Fiddling with the code, I attempted another version using the record shape to contain all the instances of a physical object and the arrows to connect text transmission. The code is:

digraph fig4 {
    graph [style="dotted" labeljust="l" splines="spline"];
    node [shape=record];
    foulpapers [label="Foul Papers|<i1>Written by Shakespeare"];

    writtenbysh [label="Fair Copy with Revisions|<i1>Written by Shakespeare"];

    promptbook [label="Promptbook|<i1> Copied by Scribe|<i2> Revised by Shakespeare"];

    jaggardexemplar [label="Jaggard's Exemplar of Quarto (Q)|<i1> Printed (1609)|<i2> Annotated (1623)"];

    folio [label="Folio (F)|<i1>Printed (1623)"];

    foulpapers:i1 -> jaggardexemplar:i1;
    foulpapers:i1 -> writtenbysh:i1 [style="dashed"];

    writtenbysh:i1 -> promptbook:i1;

    //promptbook:i1 -> promptbook:i2;
    //jaggardexemplar:i1 -> jaggardexemplar:i2;

    promptbook:i2 -> jaggardexemplar:i2;
    jaggardexemplar:i2 -> folio:i1;


Note that I’ve commented out the connections between the two versions of the promptbook and the two versions of jaggardexemplar which are now shown by being part of the same record.
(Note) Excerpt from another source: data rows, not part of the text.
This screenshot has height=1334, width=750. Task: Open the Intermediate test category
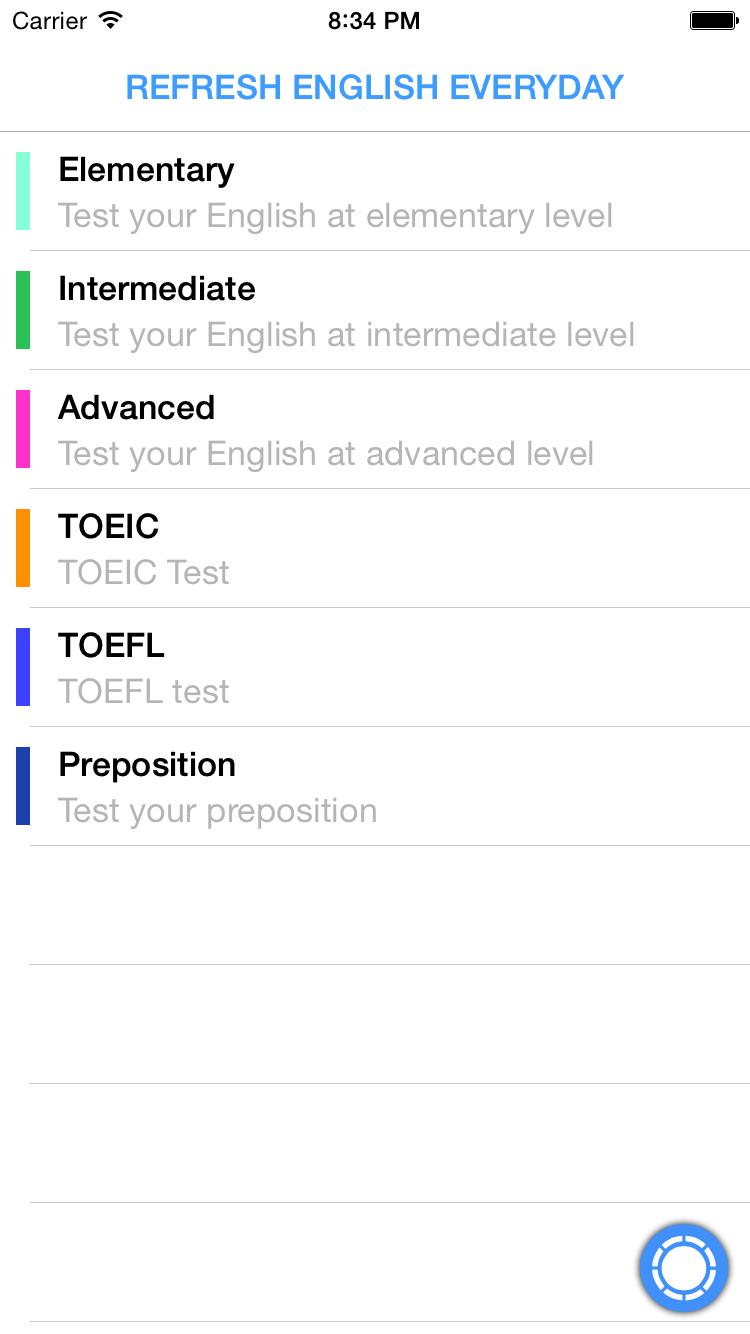point(375,310)
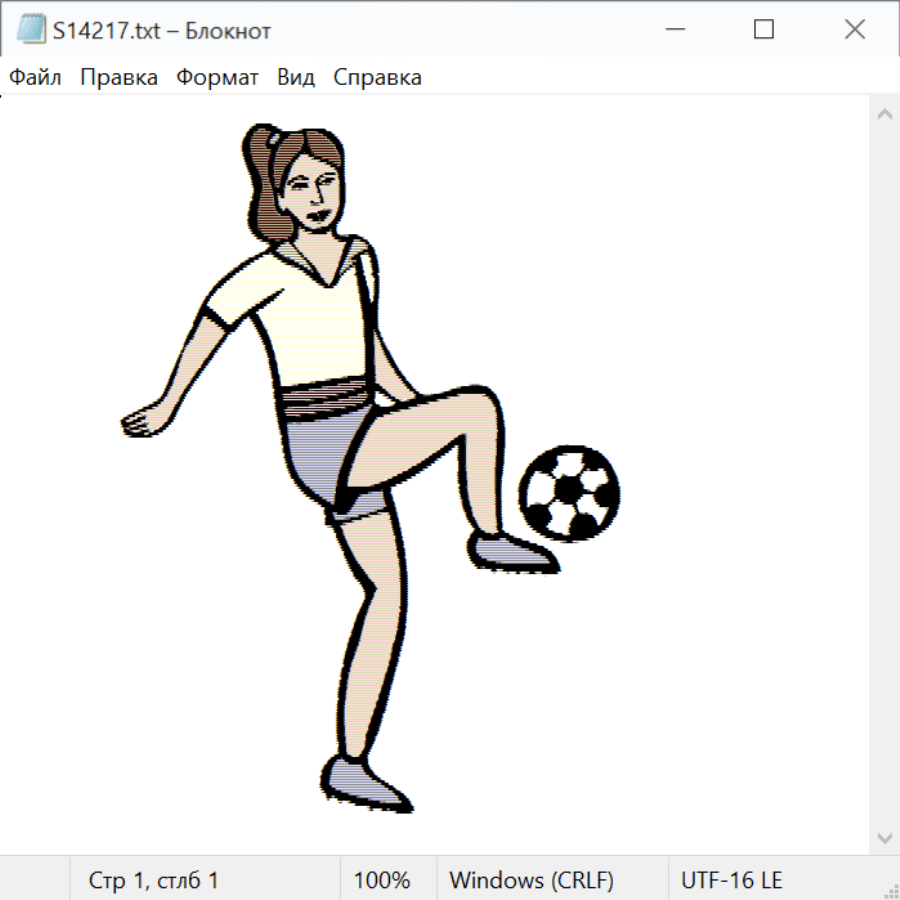Click the soccer ball in the text area
Screen dimensions: 900x900
568,492
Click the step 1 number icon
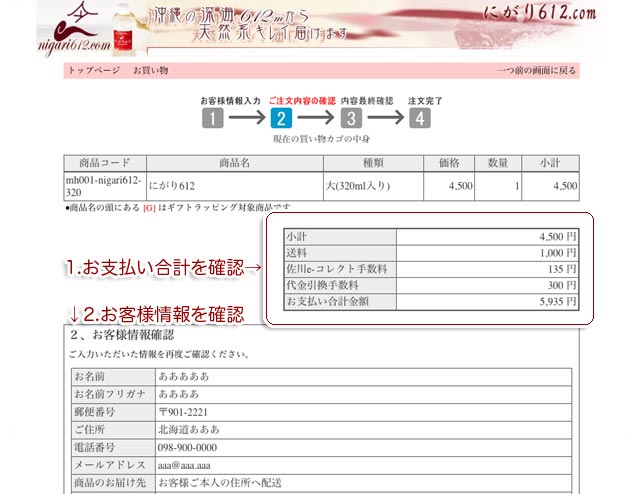 (x=212, y=119)
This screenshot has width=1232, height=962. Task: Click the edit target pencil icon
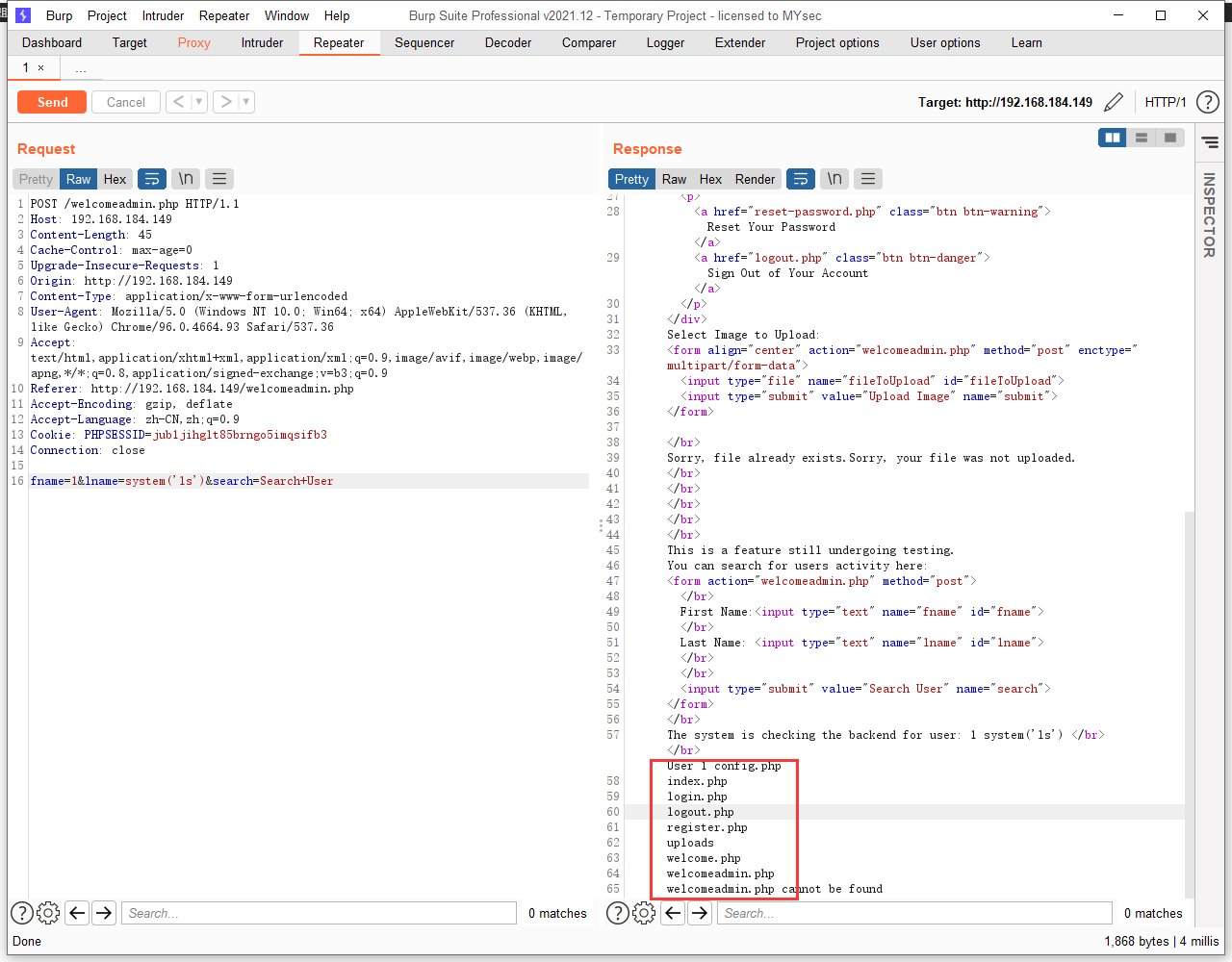click(x=1114, y=102)
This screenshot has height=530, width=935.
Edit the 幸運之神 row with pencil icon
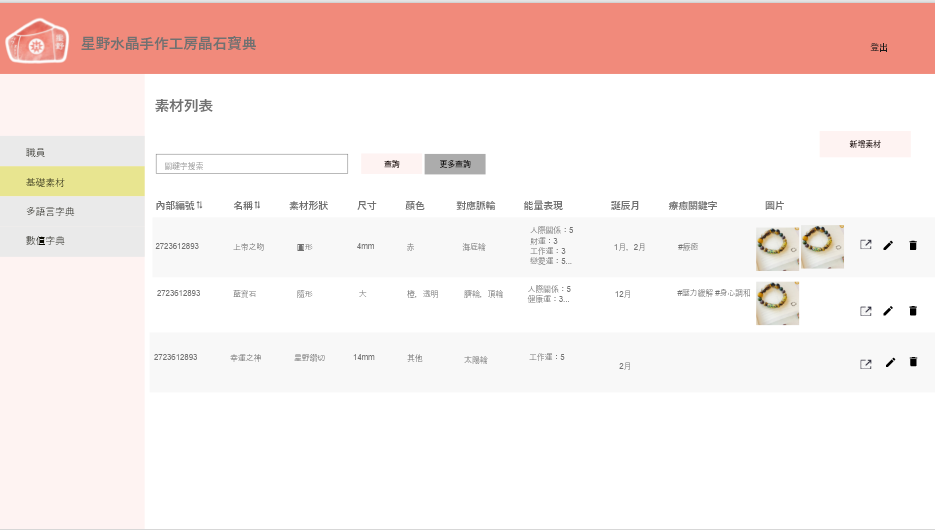(889, 362)
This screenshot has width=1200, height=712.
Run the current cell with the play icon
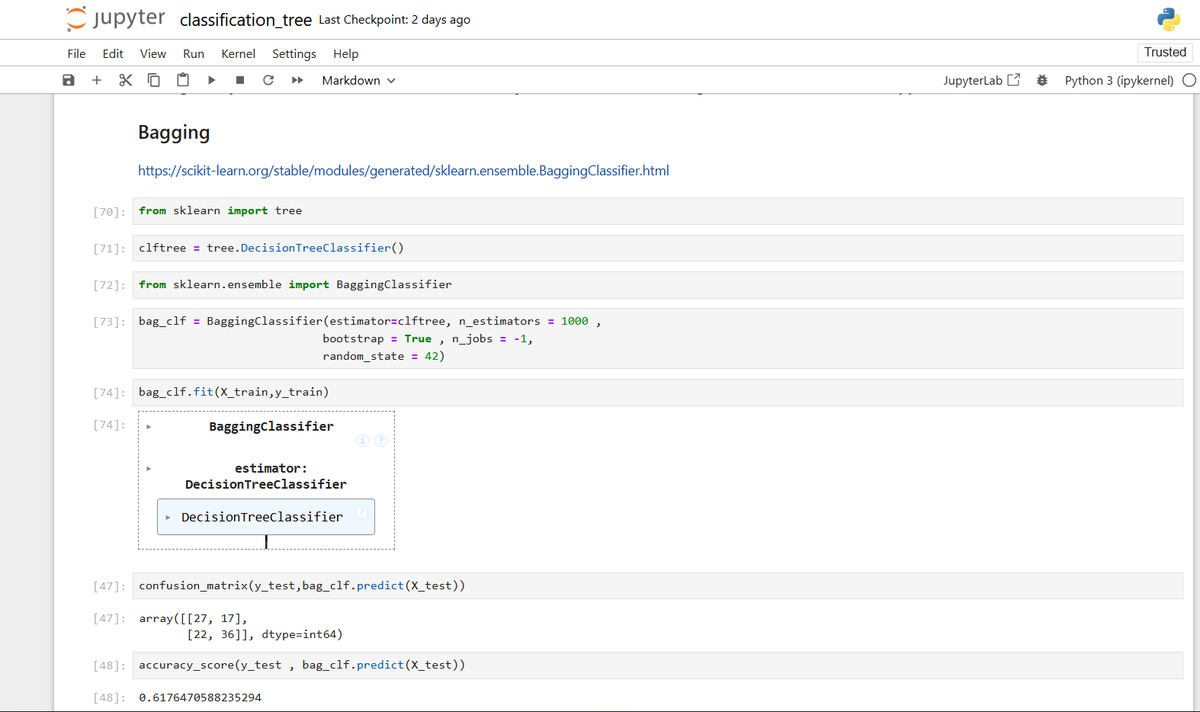[x=212, y=81]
This generates the image:

Lydia Warren thought this image was aesthetically better and I think it has much to recommend it as well. One thing I notice is that we can now cluster the records, giving us a third dimension of causation within time that could be charted.

##Next Steps

So, what is the next case study? One of the benefits of Graphviz is that it can be automated based on data generated by a program. In this case, I provided the code for it to compile, but the inventors meant for it to work with other programs that would generate code for it to draw. This brings me to the favorite obsession of “big data”, tracking social media. I’m very interested in tumblr and the social justice discussion there, particularly how someone will say something racist or sexist, someone else will call them out, and then a third person will call both of them in. (calling in is where you invite someone into a community and give them the chance to understand your point of view, rather than merely shunning them and pointing out their flaws; something that I think is coherent with our charter as a Praxis team.) In several of these cases, the discussions would fork and branch at each of these points and I’m curious if there is a particular topography to how tumblr quotes, reposts, comments on, notes, and alters their posts and if such visualization could be automated.

In it we have a deep chronology of several different people looking at the same event, but in a different light and those events being viewed by different people. I suspect that visualizing such a complicated network would begin to help explain what deep chronology could be in a contemporary, rapid-pace, computerized discussion board.

To this end, I’ve located the tumblr APIs, but I’m not entirely sure how to get at the “reblog_info” and the “notes_info” for individual posts.